Data for this exercise:
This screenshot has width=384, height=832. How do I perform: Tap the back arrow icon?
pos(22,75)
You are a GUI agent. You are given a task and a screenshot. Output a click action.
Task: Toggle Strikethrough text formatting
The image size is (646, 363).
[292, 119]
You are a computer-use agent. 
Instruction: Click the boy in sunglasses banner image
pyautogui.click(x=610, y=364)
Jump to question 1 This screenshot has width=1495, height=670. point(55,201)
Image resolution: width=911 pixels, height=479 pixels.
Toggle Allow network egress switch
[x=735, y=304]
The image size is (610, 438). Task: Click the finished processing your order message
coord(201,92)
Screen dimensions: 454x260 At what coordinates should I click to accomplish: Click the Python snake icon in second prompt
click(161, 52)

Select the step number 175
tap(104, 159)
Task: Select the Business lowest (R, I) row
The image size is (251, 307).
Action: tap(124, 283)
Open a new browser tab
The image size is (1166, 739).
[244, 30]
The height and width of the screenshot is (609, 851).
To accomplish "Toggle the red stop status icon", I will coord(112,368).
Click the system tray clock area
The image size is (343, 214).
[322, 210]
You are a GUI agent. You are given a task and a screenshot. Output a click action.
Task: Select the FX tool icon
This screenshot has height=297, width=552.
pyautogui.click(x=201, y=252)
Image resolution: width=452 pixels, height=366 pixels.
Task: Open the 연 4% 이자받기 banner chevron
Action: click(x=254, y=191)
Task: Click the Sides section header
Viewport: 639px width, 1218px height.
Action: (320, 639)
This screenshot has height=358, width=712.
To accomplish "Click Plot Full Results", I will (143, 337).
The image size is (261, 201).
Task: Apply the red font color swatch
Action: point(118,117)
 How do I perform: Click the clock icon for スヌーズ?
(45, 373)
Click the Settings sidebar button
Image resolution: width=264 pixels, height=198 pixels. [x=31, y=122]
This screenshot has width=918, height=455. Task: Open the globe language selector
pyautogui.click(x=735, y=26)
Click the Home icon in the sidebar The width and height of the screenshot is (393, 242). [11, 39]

Directions: Give back the lines of the listing from the one with "Screen dimensions: 454x260" through the end, both included, exactly as written and with nothing added.

Task result:
Screen dimensions: 454x260 At what coordinates should I click to accomplish: Click the Python snake icon in second prompt
click(161, 52)

Select the step number 175
tap(104, 159)
Task: Select the Business lowest (R, I) row
The image size is (251, 307).
Action: tap(124, 283)
Open a new browser tab
The image size is (1166, 739).
[244, 30]
The height and width of the screenshot is (609, 851).
To accomplish "Toggle the red stop status icon", I will coord(112,368).
Click the system tray clock area
The image size is (343, 214).
[322, 210]
You are a GUI agent. You are given a task and a screenshot. Output a click action.
Task: Select the FX tool icon
This screenshot has height=297, width=552.
pyautogui.click(x=201, y=252)
Image resolution: width=452 pixels, height=366 pixels.
Task: Open the 연 4% 이자받기 banner chevron
Action: click(x=254, y=191)
Task: Click the Sides section header
Viewport: 639px width, 1218px height.
Action: (320, 639)
This screenshot has height=358, width=712.
To accomplish "Click Plot Full Results", I will (143, 337).
The image size is (261, 201).
Task: Apply the red font color swatch
Action: point(118,117)
 How do I perform: Click the clock icon for スヌーズ?
(45, 373)
Click the Settings sidebar button
Image resolution: width=264 pixels, height=198 pixels. [x=31, y=122]
This screenshot has width=918, height=455. Task: Open the globe language selector
pyautogui.click(x=735, y=26)
Click the Home icon in the sidebar The width and height of the screenshot is (393, 242). [11, 39]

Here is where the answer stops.